STATED EXERCISE: Scale all the entries by writing out every line again, requests included, with each answer coordinate multiplied by 2.1 and rounded to a whole number, halves rounded up. Keep the numbers in the requests as they are, and leave the pictures out.

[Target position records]
·····
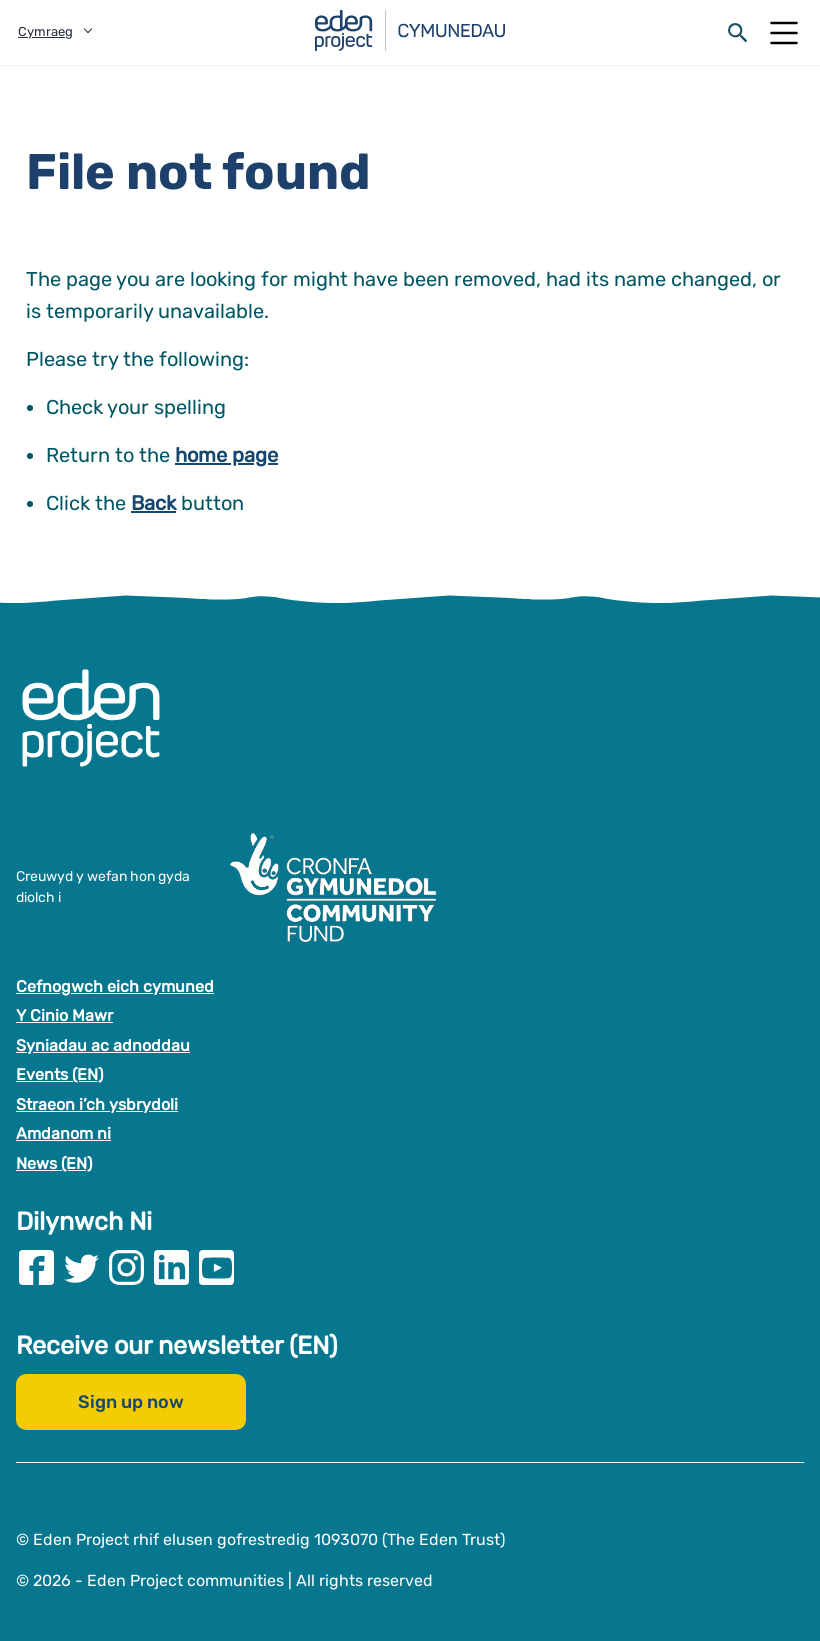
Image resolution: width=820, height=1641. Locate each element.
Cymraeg (45, 31)
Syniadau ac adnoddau (103, 1044)
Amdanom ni (63, 1133)
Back (153, 503)
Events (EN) (59, 1074)
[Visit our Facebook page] (36, 1266)
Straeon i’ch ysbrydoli (97, 1103)
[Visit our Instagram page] (126, 1266)
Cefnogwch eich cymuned (115, 985)
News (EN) (54, 1163)
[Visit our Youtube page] (216, 1266)
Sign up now (131, 1401)
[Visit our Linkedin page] (171, 1266)
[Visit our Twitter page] (81, 1266)
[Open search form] (738, 33)
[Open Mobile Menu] (784, 33)
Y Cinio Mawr (64, 1015)
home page (226, 455)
·····
RESULT FOR THIS TASK:
Image resolution: width=820, height=1641. Locate each element.
Cymraeg (95, 65)
Syniadau ac adnoddau (216, 2192)
Amdanom ni (132, 2379)
Back (321, 1056)
Events (EN) (124, 2255)
[Visit our Facebook page] (76, 2659)
Straeon i’ch ysbrydoli (204, 2316)
[Visit our Instagram page] (265, 2659)
Cefnogwch eich cymuned (242, 2069)
News (EN) (113, 2442)
[Visit our Youtube page] (454, 2659)
Sign up now (275, 2942)
[Visit our Linkedin page] (359, 2659)
[Visit our Twitter page] (170, 2659)
[Open search form] (1550, 69)
[Open Mobile Menu] (1646, 69)
Y Cinio Mawr (134, 2132)
home page (475, 956)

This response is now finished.